**PROBLEM**
Set down all of the entries below exactly, and omit the pictures.

**MATERIAL SHOWN**
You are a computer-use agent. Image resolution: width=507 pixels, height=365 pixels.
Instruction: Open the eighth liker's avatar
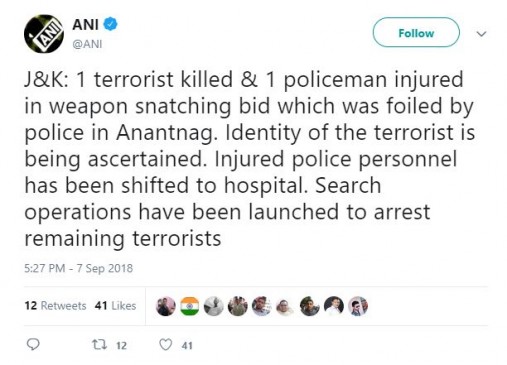(334, 306)
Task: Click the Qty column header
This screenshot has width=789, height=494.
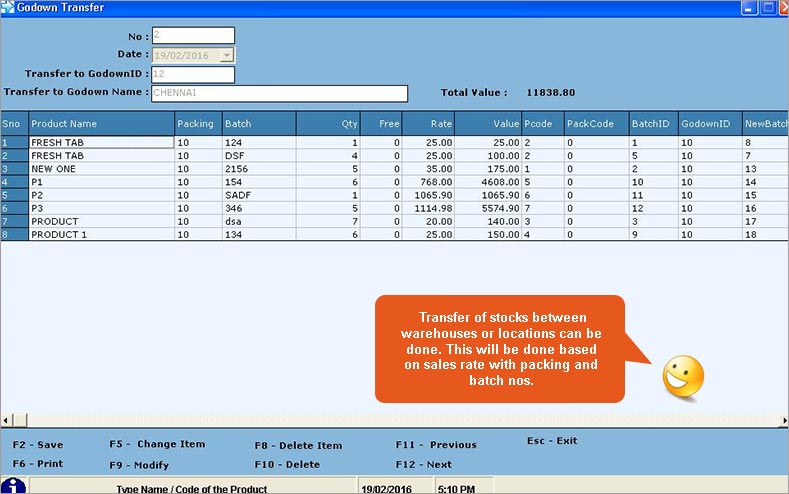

**EXERCISE RESULT**
You are a computer-use agent. Image resolution: width=507 pixels, height=365 pixels.
Instruction: Open the eighth liker's avatar
(334, 306)
Task: Click the Qty column header
This screenshot has width=789, height=494.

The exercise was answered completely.